Pressure plays an important role in the compressed air system. Often pressure is maintained at a very high level than required to avoid problems down the line. However, for every one bar that one over–pressurizes the system, energy expenses increase by seven per cent. So, an optimum pressure adequate to meet the demand has to be established and maintained.
Leakage in some systems is as high as 50 per cent. This means, of the two identical compressors working, one is catering only to leakage and another delivering the required compressed air. An 1/8” orifice can drain out 23.8 CFM or `1.2 lakhs. (Refer to the table 1). Many compressed air systems also have unregulated flow, i.e. there are no pressure regulators at the point of use. The consumption of air reduces at low pressure and increases at higher pressure.
The effect this can have is seen when the load-unload press band is high. More air is drawn when the compressor is near unloading press and consumption reduces near load pressure. For example a machine consuming 23.8 CFM at 90 PSIG will start consuming 31.6 CFM at 125 PSI, resulting in more air drawn from the compressors. (Refer to table 1)
Compressed Air Energy Audits
Specific compressed air energy audits are becoming increasingly relevant as organizations realize the opportunities for cost savings. Results of such audits are as high as 30 per cent of the existing power cost. Such audits act like a health check for compressed air systems, exploring opportunities for major or minor improve-ments, identifying inefficiencies in the system or opportunities to avoid wastage.
It is important to understand that compressed air systems are dynamic and their need and requirement keeps fluctuating. Hence re-auditing or health checks are required periodically. Its time industries started making regular audits a part of their maintenance schedules.
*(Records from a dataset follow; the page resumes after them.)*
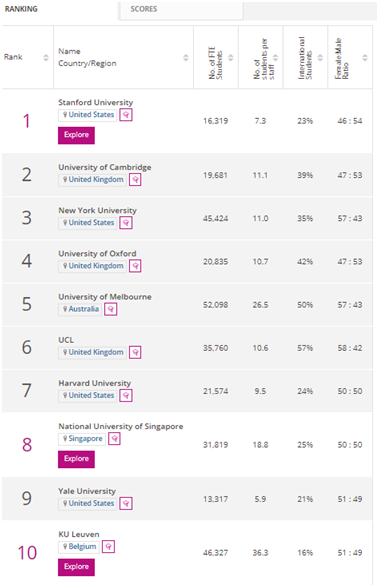Image resolution: width=379 pixels, height=587 pixels.
Task: Open Harvard's United States country tag
Action: click(88, 396)
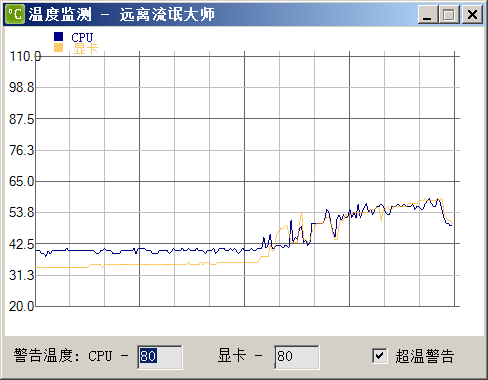Image resolution: width=488 pixels, height=380 pixels.
Task: Select the CPU legend label
Action: 82,37
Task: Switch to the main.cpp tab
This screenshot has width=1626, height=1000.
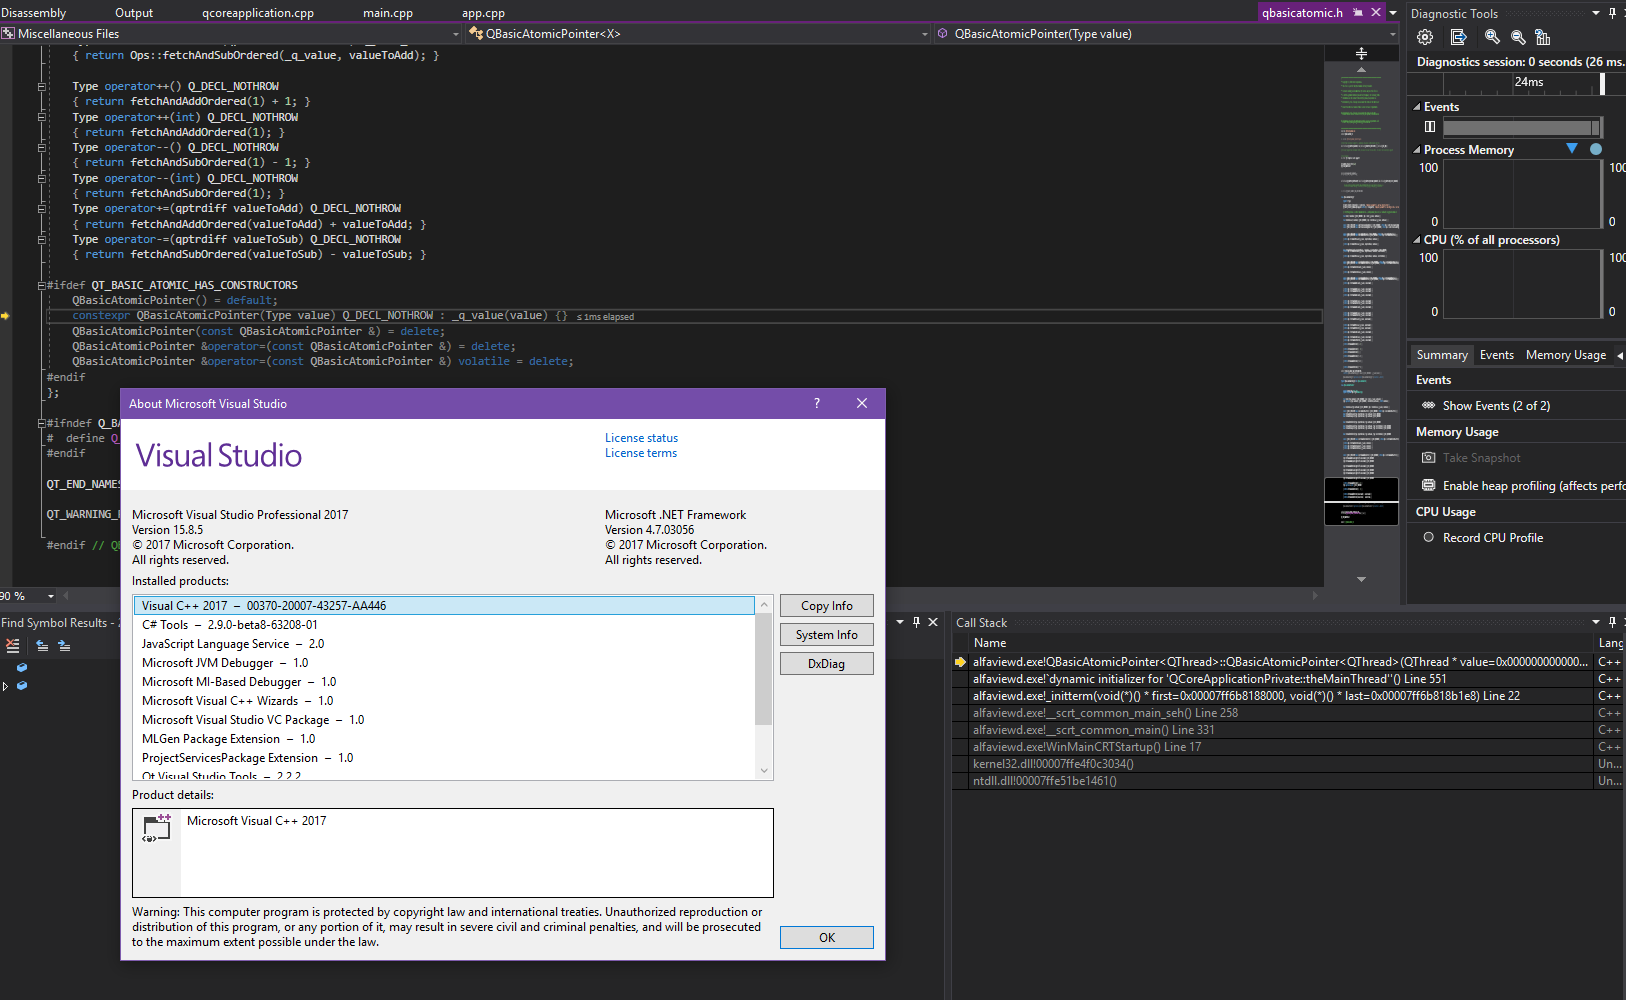Action: [x=387, y=13]
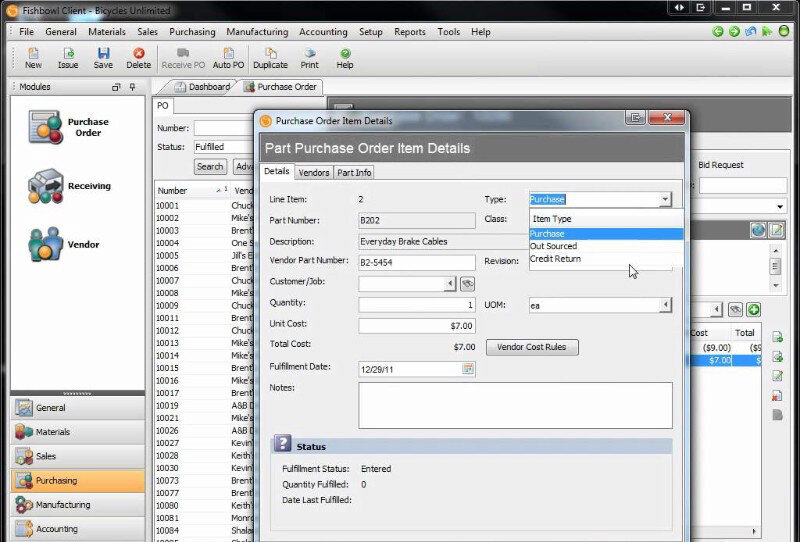
Task: Select Out Sourced from Type list
Action: [554, 246]
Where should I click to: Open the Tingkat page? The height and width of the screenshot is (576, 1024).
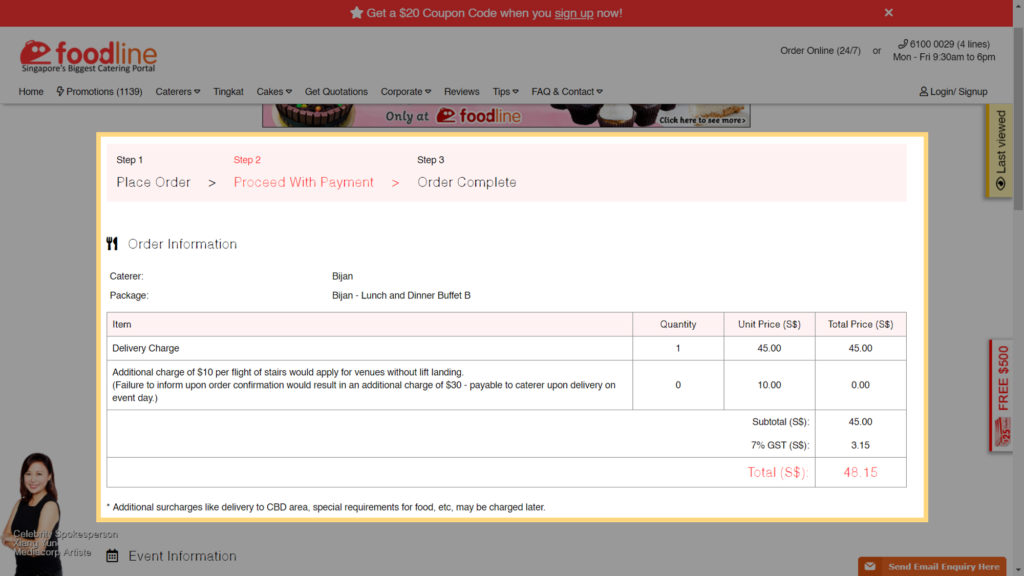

Audits are primarily designed to cover these:
- Air compressors
- Air quality
- Demand (consumption
How to turn an Energy Audit Into Actual Money for Your Company
Compressed air audits can be a supply side audit or a complete system audit. In supply side audits opportunities explored are limited to the supply side, i.e. compressors and the peripheral systems for improving the quality of air and reducing costs. Complete system audits study the complete system, i.e. generation, distribution and usage of air. A demand side audit can be performed to establish the new demand or for designing a new system. (Refer to Box1)
Essentially, these audits help in reducing operating cost, improving productivity, iImproving air quality and eliminating problems associated in production and also in minimizing or eliminating future capital costs.
With compressed air being one of the poorly managed industrial utilities, there is enormous opportunity to change the way it works now. As every industry tries to cut down costs, audits of compressed air systems help in reducing hidden costs and ultimately contribute to increase in revenue. In these trying times we should remember that a rupee spent is a rupee earned.